Provide the count of lines below that include the word "will", without any accompanying remarks.

Records from a collection:
^^^^^^^^^^^^^^^^

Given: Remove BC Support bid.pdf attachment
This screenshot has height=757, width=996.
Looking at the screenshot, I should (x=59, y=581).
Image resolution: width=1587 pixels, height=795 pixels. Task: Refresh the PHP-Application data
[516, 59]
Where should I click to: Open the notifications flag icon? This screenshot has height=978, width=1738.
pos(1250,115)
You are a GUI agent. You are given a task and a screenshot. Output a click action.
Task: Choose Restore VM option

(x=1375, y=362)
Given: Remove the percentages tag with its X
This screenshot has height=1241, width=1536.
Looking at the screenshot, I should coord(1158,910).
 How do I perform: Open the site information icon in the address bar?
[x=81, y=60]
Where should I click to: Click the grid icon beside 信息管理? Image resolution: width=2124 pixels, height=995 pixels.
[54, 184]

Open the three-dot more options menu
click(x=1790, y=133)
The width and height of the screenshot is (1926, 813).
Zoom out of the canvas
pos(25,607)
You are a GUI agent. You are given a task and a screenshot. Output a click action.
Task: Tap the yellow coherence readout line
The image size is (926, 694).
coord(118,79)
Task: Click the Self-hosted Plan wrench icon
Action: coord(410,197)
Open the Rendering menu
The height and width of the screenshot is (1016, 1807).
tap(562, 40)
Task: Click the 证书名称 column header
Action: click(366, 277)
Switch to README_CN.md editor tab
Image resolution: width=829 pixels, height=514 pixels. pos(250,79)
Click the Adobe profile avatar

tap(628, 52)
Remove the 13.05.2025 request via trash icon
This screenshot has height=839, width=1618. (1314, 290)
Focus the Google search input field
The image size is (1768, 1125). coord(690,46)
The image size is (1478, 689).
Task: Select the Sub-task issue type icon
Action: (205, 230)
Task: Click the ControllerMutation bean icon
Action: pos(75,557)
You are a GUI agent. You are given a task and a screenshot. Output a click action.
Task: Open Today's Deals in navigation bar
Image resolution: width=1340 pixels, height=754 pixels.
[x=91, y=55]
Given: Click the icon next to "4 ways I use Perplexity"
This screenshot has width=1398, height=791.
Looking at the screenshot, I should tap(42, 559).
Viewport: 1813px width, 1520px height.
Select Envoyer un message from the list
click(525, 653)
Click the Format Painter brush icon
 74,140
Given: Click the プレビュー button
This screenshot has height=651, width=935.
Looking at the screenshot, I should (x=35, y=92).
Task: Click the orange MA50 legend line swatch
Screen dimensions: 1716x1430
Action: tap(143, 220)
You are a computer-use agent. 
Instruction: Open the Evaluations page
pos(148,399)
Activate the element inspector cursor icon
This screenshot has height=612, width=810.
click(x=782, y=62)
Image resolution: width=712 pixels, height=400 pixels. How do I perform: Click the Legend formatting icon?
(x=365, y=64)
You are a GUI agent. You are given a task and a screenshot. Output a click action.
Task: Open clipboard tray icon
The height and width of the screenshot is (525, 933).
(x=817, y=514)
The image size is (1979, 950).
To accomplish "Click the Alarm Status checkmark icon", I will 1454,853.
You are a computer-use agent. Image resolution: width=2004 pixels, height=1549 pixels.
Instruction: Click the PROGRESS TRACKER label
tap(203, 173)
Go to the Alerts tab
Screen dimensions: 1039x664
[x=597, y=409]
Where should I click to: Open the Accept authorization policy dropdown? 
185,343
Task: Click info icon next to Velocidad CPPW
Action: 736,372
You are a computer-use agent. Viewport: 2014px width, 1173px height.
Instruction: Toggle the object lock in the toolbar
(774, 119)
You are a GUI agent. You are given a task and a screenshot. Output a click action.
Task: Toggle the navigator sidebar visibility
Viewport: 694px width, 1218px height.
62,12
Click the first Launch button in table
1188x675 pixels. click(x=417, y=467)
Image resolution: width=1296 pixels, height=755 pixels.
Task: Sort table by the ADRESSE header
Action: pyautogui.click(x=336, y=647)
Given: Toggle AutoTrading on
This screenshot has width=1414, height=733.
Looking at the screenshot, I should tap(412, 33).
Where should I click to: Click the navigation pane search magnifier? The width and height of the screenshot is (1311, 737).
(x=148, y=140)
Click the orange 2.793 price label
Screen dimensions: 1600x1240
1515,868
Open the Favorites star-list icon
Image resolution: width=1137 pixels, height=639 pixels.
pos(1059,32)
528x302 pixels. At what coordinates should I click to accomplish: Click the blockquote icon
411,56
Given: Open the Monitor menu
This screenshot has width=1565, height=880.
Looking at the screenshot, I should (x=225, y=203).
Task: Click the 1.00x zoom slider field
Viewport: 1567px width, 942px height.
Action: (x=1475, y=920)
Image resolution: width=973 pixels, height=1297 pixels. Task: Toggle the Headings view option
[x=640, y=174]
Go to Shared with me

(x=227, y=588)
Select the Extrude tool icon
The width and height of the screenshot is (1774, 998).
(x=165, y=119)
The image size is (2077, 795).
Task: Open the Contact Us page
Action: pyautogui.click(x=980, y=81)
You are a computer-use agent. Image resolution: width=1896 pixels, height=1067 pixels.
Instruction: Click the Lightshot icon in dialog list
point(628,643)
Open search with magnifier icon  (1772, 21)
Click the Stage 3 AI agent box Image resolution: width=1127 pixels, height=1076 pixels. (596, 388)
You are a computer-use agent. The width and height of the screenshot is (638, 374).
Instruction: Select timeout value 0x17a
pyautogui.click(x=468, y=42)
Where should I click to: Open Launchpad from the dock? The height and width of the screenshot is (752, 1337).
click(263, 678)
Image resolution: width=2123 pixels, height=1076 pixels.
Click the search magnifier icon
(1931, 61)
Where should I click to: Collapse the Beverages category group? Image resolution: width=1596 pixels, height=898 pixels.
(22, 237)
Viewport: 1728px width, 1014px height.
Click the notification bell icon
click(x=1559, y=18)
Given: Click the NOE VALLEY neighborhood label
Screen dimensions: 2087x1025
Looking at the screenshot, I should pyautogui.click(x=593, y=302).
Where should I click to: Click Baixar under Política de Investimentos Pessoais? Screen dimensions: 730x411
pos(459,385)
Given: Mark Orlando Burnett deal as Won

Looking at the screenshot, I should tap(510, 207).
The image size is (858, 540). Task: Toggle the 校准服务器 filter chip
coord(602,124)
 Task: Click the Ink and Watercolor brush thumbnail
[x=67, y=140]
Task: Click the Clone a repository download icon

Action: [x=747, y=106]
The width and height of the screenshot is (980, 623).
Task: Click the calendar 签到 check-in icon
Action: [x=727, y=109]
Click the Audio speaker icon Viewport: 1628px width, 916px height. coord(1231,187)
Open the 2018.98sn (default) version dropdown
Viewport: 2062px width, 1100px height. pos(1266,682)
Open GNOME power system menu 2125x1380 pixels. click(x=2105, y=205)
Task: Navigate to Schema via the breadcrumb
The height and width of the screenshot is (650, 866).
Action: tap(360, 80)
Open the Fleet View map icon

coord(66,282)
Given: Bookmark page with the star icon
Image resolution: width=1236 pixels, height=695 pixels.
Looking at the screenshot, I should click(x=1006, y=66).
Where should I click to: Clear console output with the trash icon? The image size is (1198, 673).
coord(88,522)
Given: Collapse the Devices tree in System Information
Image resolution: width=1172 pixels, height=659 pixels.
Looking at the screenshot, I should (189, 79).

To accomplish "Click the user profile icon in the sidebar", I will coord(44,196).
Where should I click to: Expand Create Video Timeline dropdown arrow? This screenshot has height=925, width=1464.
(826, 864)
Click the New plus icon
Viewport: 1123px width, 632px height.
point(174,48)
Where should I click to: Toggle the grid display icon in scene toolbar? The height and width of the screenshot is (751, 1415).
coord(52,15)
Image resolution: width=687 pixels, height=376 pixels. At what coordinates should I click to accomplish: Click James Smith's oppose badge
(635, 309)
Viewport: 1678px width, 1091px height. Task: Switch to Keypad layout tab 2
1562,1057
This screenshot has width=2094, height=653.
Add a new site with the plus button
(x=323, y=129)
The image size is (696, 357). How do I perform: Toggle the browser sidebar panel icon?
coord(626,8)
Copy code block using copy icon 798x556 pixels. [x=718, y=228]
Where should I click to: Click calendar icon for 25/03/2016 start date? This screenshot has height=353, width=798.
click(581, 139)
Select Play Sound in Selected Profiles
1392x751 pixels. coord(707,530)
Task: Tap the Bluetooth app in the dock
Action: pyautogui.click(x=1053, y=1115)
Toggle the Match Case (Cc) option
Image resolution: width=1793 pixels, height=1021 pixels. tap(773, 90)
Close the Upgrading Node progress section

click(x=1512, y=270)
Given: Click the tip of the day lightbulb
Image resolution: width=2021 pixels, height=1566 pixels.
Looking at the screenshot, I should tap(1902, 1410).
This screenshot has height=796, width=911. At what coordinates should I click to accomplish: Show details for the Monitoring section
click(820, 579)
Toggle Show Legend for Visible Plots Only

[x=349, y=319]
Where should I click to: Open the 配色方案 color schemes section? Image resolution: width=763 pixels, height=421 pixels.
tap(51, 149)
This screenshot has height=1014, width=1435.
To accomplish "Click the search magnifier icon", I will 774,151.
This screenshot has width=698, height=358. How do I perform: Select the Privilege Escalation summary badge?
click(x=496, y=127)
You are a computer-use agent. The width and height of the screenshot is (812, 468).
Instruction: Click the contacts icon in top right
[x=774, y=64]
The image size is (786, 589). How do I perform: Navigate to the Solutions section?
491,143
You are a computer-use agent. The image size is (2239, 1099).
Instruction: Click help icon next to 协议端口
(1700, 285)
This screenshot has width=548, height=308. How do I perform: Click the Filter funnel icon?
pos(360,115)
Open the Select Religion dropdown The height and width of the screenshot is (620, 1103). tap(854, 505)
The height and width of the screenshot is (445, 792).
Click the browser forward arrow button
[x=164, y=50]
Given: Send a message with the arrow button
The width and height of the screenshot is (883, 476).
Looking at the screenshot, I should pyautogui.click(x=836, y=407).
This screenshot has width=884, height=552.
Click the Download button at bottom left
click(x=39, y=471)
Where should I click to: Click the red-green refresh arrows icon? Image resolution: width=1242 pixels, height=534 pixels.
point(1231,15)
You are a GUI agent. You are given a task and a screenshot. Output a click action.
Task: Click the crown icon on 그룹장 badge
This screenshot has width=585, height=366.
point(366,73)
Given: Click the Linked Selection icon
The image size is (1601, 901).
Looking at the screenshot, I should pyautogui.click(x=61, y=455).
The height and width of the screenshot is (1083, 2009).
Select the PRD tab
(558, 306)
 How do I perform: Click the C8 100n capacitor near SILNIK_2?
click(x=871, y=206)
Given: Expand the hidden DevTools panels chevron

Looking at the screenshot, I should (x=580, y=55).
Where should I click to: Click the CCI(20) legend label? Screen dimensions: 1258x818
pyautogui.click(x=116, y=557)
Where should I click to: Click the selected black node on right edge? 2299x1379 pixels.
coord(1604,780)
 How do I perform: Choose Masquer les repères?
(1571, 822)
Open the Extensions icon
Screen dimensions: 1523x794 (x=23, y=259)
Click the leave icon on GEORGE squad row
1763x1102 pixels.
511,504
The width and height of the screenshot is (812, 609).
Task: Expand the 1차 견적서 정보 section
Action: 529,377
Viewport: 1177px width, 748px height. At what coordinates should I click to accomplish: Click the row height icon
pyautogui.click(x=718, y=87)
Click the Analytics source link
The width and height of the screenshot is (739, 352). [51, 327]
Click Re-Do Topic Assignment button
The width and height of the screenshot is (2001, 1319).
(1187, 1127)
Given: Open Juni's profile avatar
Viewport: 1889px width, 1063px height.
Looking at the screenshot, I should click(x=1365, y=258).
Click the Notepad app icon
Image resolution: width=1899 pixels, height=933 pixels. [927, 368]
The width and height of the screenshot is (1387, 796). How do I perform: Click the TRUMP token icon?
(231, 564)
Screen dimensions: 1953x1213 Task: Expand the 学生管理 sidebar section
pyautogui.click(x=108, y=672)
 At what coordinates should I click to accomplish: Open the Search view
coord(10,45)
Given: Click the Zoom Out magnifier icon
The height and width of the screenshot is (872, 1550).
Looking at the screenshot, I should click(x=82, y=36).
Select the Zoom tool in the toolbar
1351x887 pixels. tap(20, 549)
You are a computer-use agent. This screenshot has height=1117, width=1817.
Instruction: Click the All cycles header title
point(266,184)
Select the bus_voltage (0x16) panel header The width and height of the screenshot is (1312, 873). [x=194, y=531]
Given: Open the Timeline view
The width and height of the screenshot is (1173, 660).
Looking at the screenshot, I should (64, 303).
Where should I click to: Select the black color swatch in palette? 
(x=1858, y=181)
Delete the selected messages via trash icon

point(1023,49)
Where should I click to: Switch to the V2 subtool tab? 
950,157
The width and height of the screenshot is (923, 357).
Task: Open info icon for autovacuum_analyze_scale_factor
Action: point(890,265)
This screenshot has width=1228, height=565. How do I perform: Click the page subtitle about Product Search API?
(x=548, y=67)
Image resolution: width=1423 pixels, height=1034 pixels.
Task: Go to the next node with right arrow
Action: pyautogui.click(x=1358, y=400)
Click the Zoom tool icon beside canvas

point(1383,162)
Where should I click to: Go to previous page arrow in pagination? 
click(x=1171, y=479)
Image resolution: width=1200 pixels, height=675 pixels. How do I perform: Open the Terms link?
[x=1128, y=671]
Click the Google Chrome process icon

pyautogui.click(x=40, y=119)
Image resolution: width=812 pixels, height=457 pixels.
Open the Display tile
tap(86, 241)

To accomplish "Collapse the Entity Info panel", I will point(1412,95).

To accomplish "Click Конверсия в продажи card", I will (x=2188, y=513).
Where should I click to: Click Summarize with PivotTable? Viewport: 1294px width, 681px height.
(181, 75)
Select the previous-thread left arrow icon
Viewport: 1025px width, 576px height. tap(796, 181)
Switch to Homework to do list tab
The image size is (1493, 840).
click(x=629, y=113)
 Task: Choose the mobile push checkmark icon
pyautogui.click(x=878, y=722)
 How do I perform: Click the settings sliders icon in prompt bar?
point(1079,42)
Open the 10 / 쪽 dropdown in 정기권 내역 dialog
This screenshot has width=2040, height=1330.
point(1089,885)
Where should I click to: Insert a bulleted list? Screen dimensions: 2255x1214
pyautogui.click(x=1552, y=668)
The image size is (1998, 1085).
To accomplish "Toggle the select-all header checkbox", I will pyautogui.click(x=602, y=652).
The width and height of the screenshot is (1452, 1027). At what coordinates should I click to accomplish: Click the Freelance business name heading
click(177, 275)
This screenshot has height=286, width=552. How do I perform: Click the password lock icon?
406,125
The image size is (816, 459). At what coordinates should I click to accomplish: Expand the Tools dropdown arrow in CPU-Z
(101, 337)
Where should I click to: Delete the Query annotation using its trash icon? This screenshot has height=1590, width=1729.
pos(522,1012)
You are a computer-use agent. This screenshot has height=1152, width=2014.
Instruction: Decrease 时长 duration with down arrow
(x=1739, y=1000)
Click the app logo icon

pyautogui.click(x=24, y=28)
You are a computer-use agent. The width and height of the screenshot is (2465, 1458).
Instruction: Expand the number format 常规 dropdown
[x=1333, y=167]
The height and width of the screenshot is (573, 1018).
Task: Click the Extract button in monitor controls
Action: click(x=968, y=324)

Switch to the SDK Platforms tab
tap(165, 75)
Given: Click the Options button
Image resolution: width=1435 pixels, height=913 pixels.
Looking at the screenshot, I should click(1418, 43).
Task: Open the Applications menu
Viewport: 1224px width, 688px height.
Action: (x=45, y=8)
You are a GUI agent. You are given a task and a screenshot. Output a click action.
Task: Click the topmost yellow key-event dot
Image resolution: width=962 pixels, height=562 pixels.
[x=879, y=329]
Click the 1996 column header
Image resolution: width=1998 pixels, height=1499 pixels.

^^^^^^^^^^^^^^^^

*WRITTEN ANSWER*
6